Aim A: Reproduce the blog post about favorite albums from early 2012 word for word, in full.

Selected extract:
------------------------------

Many of the various albums released in the first four months of 2012 have provided a lot to be excited about, so I thought I would float ten out there I’ve liked the bestest. I could most definitely expand this list to about thirty albums I’ve greatly enjoyed, but in the interest of actually getting some real work done today, I narrowed it down to ten favorites. I promised myself to listen to more metal this year (which I’ve done with varying success). However, for me the most interesting music of the year has been retro poppy, eclectically folky, and has eerily harkened back to my 81 year-old dad’s lounge lizardesque record collection (including the record belonging to the creamy image above). I did, however, manage to include one greatly admired metal album (no it isn’t Meshuggah) as well as a handful of really cool synth pop albums, and a couple of more or less alternative rock records.
After seeing this artist live a few nights ago, I decided to include her stimulating sophomore disc on my list (it just edged out the Asteroids Galaxy Tour’s new album for the tenth slot). Nite Jewel (aka Ramona Gonzalez) produces some pretty interesting tunes reminiscent of moody late seventies analog synth pop pioneers such as Gary Numan, the Human League, Ultravox, and Visage (since listening to the album, I’ve been relentlessly searching out Numan’s discography). The album’s first single and title track “One Second of Love,” also happens to provide my second favorite music video of the year (see the end of this post for my first). If you haven’t already, check out this brilliant vid.

------------------------------

Data:
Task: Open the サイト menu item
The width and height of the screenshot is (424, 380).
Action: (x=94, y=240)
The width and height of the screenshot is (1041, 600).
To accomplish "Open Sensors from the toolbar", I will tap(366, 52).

------------------------------

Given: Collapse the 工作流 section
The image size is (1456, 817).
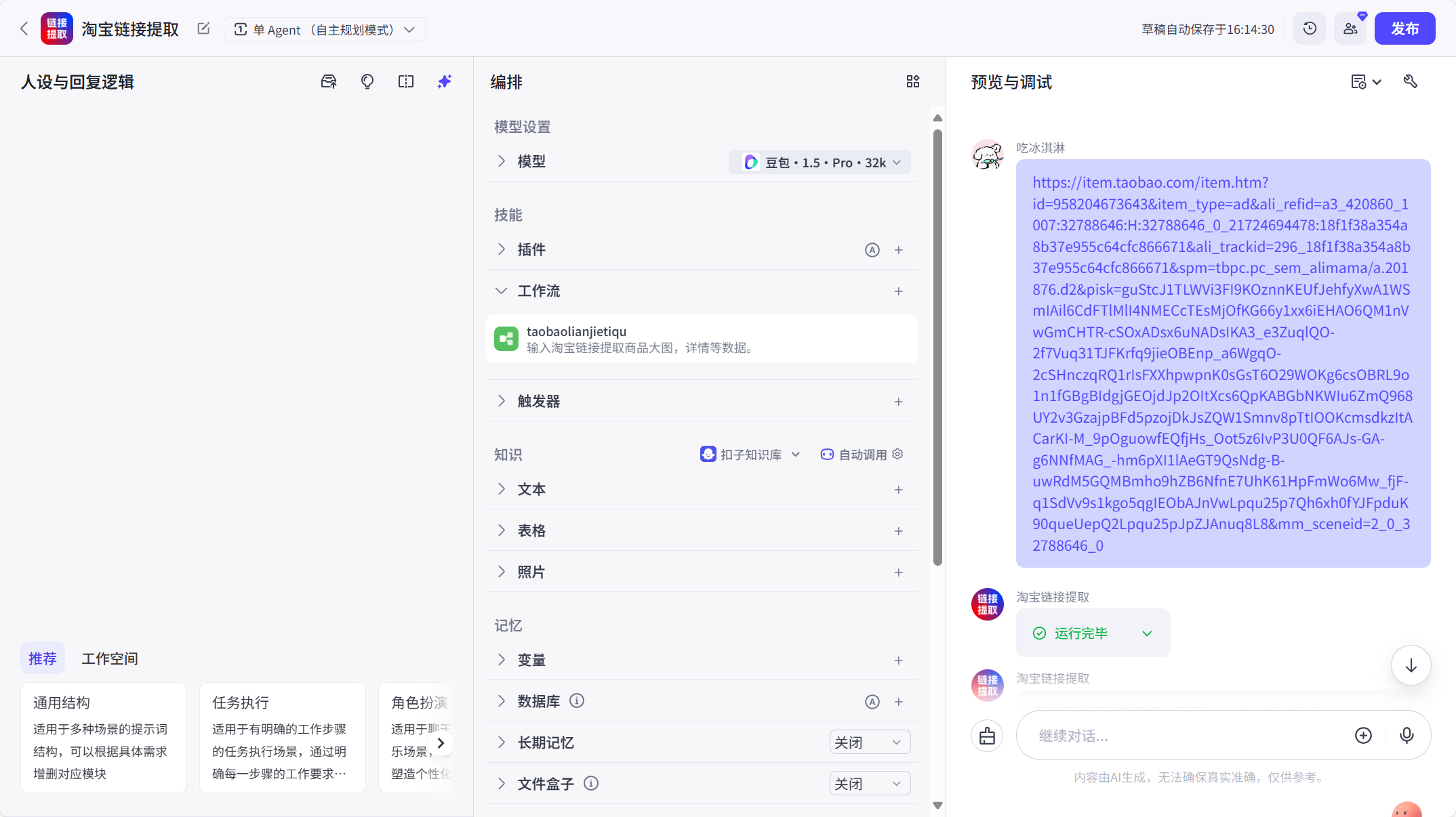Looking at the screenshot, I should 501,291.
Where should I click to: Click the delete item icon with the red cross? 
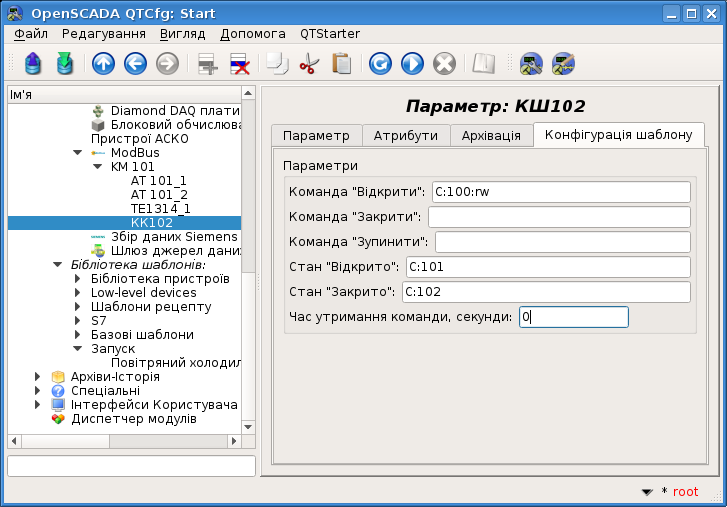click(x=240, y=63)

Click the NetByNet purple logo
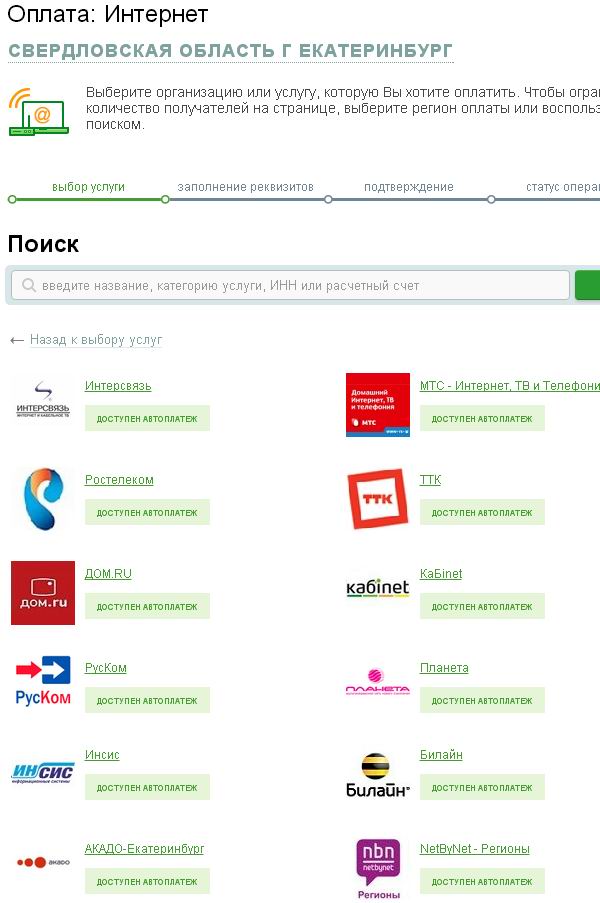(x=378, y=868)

------------------------------

Aim B: Render the lines of the records starting at the line that contains "Given: Collapse the 工作流 section" and ending at the line that contains "(x=378, y=868)" as a JSON list of strings, one string per line, with blank lines left out. Omit the pictures from your answer.

Written answer A:
Many of the various albums released in the first four months of 2012 have provided a lot to be excited about, so I thought I would float ten out there I’ve liked the bestest. I could most definitely expand this list to about thirty albums I’ve greatly enjoyed, but in the interest of actually getting some real work done today, I narrowed it down to ten favorites. I promised myself to listen to more metal this year (which I’ve done with varying success). However, for me the most interesting music of the year has been retro poppy, eclectically folky, and has eerily harkened back to my 81 year-old dad’s lounge lizardesque record collection (including the record belonging to the creamy image above). I did, however, manage to include one greatly admired metal album (no it isn’t Meshuggah) as well as a handful of really cool synth pop albums, and a couple of more or less alternative rock records.
After seeing this artist live a few nights ago, I decided to include her stimulating sophomore disc on my list (it just edged out the Asteroids Galaxy Tour’s new album for the tenth slot). Nite Jewel (aka Ramona Gonzalez) produces some pretty interesting tunes reminiscent of moody late seventies analog synth pop pioneers such as Gary Numan, the Human League, Ultravox, and Visage (since listening to the album, I’ve been relentlessly searching out Numan’s discography). The album’s first single and title track “One Second of Love,” also happens to provide my second favorite music video of the year (see the end of this post for my first). If you haven’t already, check out this brilliant vid.

Written answer B:
[
  "Given: Collapse the 工作流 section",
  "The image size is (1456, 817).",
  "Looking at the screenshot, I should 501,291.",
  "Where should I click to: Click the delete item icon with the red cross? ",
  "click(x=240, y=63)",
  "Click the NetByNet purple logo",
  "(x=378, y=868)"
]